» Verilen görev
Plaj yasası taslağını eleştiren metne göre aşağıdaki (a), (b) ve (c) ifadelerinin her biri için metinle uyuşup uyuşmadığını evet ya da hayır diye belirtin ve kararı belirleyen sözcükleri metinden aynen alıntılayın. (a) Taslakta plajlara ücretsiz girişle ilgili kural için idari para cezası öngörülmektedir. (b) Plajlar Komisyonu çevre örgütlerinin katılımına kapalıdır. (c) 12. maddeye göre orman arazileri de kiralanabilmektedir.

» Okuma parçası
────

Yasanın idari para cezaları bölümüne baktığımızda, yasanın temel kurallarından biri olan plajlara ücretsiz giriş ile ilgili idari para cezası kesilmediğini görmekteyiz. Bu da yasanın uygulanma niyeti olmadığını, halkın plajlara girişte yine aynı sorunları yaşayacağını göstermektedir.

Yerel yönetimler ikinci planda
Yasa taslağında Kamakamlıklara çeşitli denetim ve ceza gibi yetkiler verilmekte fakat yerel yönetim olan ve belde halkının seçtği Belediyeler, karar ve denetim mekanizmasında ikinci plana atılmaktadır. Örneğin 8. madenin 3. fıkrasına göre Belediyeler, Kaymakamlıkların yapacağı müsadere işlemlerine personel ve araç gereç sağlamak zorunda bırakılmaktadır. Oysa bir yerel yönetimin, demokratik ilkeler ve yasal kurallar çerçevesinde, merkezi yönetimden farklı kararlar alma ve uygulamalar yapma hakkı olmalıdır.

maremonte

Plajlar Komisyonu’nda halkın örgütleri de yer almalı
Yasa taslağının ikinci kısmında düzenlenen Plajlar Komiyonu, demokratik kitle örgütlerine, çevre örgütlerine, halkın katılımına kapalıdır. Oysa bir ada ülkesinde, böylesi bir konuda halkın ve örgütlerin bu tarz komisyonlara ve alınacak kararlara katılımı önemli ve gereklidir.

Ormanlar da mı kiralanacak!
Kiralama il ilgili 12. maddede yazan orman arazilerinin de kiralanabileceği kabul edilemezdir. Ayrıca aynı maddedeki yatırım projeleriyle ilgili olarak kısa veya uzun vadeli kiralama konusunun plajlarla iligili bir yasada gündeme gelmesi, akla sahillerimize yeni beton yığınları mı yapılacak sorusunu getirmektedir.

────

» Satırlar
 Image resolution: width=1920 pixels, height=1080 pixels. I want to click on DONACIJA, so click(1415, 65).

────

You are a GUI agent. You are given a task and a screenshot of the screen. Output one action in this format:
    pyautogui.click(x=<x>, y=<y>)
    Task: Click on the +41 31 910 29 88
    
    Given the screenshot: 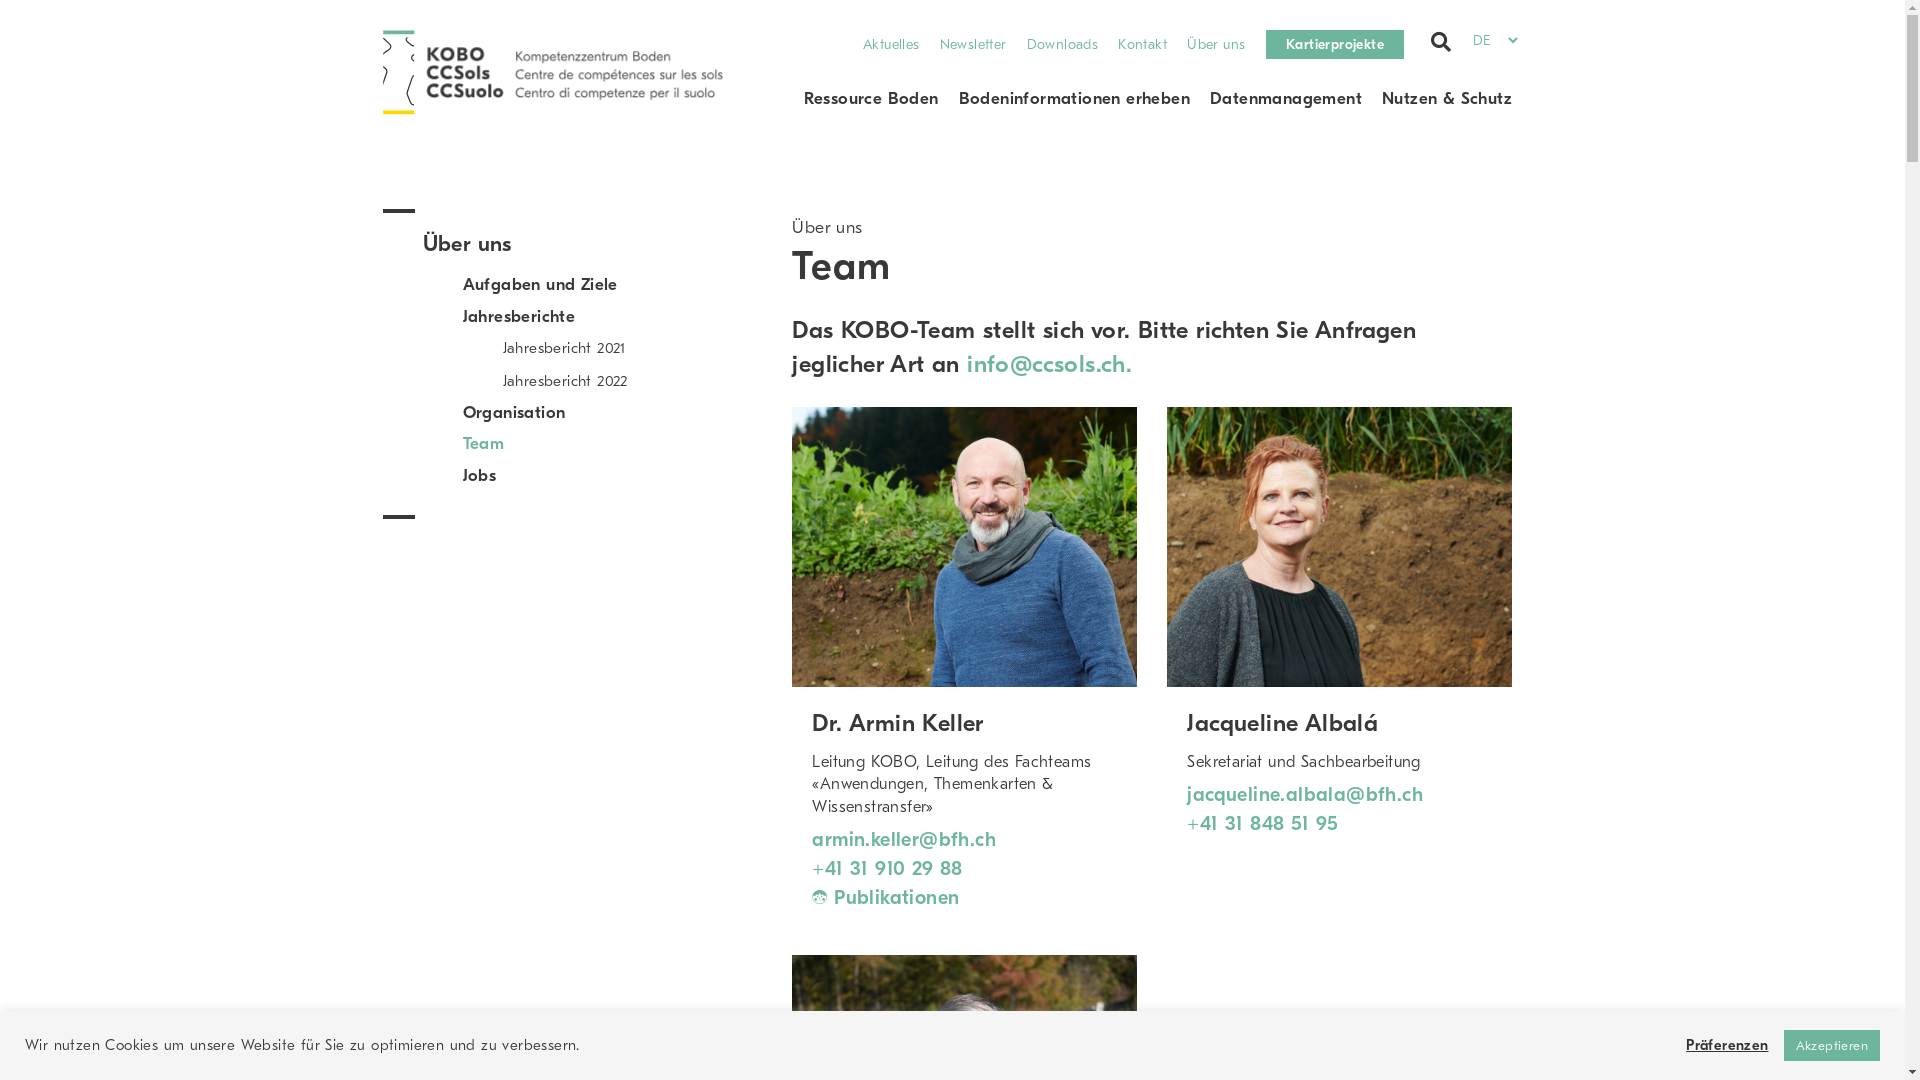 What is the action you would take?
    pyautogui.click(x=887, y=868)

────

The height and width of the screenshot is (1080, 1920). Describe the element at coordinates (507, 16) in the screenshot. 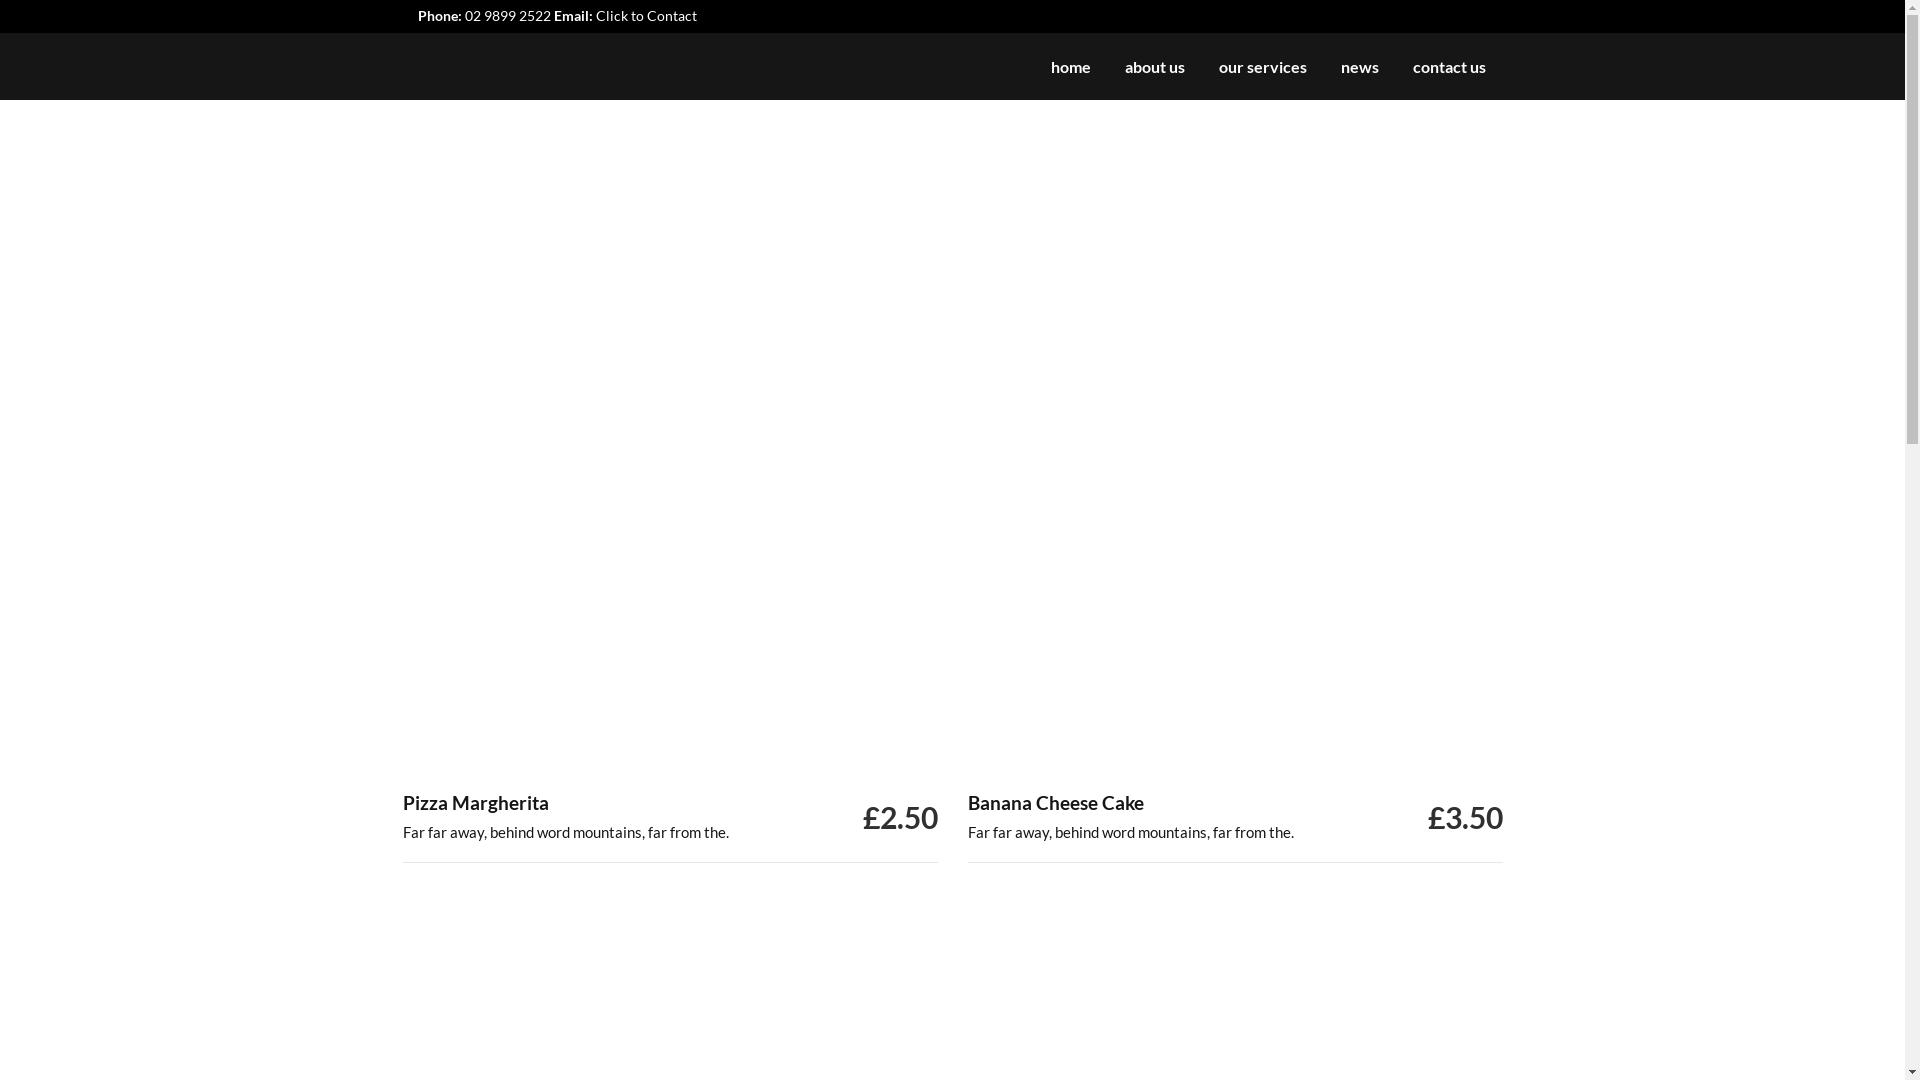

────

» Sorunun çözümü
(a) Hayır: "plajlara ücretsiz giriş ile ilgili idari para cezası kesilmediğini görmekteyiz"
(b) Evet: "demokratik kitle örgütlerine, çevre örgütlerine, halkın katılımına kapalıdır"
(c) Evet: "12. maddede yazan orman arazilerinin de kiralanabileceği kabul edilemezdir"